→ Data excerpts
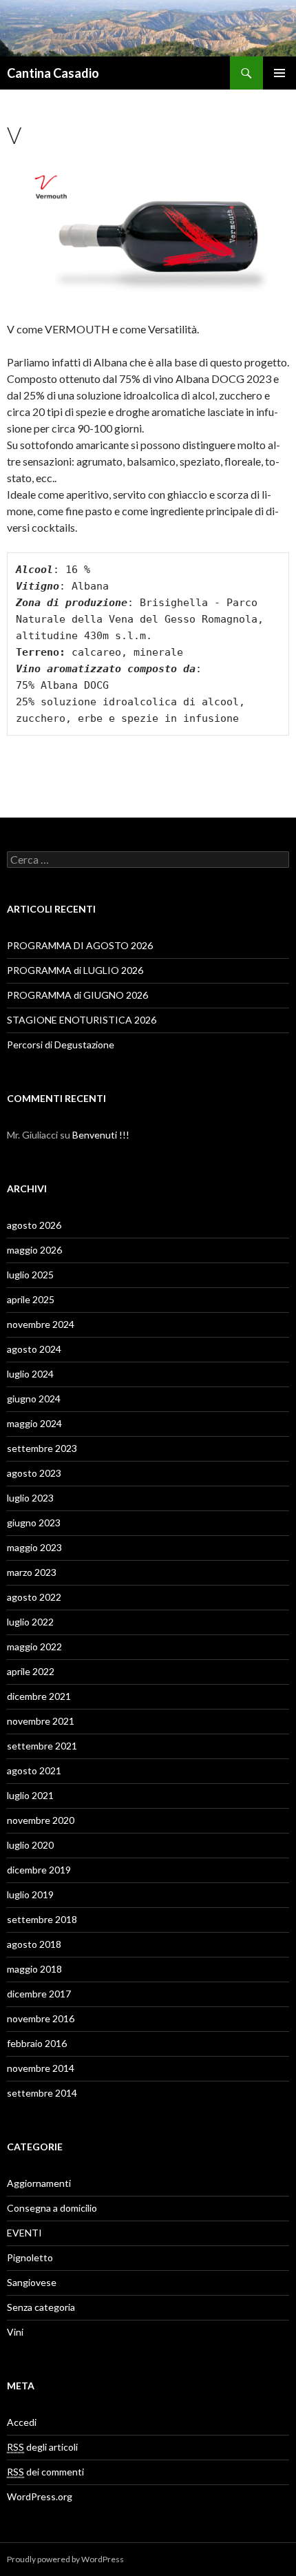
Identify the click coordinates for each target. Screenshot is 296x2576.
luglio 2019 (30, 1894)
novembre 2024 (40, 1324)
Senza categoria (41, 2307)
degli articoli (42, 2447)
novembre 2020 (40, 1820)
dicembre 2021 (39, 1696)
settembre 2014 (42, 2093)
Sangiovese (31, 2282)
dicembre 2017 (39, 1993)
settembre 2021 (42, 1746)
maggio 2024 (34, 1423)
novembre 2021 (40, 1721)
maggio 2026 (34, 1250)
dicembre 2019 (39, 1870)
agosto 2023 (34, 1473)
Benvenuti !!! (100, 1135)
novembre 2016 (40, 2018)
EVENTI (24, 2233)
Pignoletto (30, 2257)
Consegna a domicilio (52, 2208)
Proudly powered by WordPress (65, 2559)
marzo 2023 (31, 1572)
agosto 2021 (34, 1770)
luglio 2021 (30, 1795)
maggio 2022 (34, 1646)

→ Work task
Wherever a line of the data holds "dicembre", copy that line.

→ Your solution
dicembre 2021 (39, 1696)
dicembre 2017 (39, 1993)
dicembre 2019 (39, 1870)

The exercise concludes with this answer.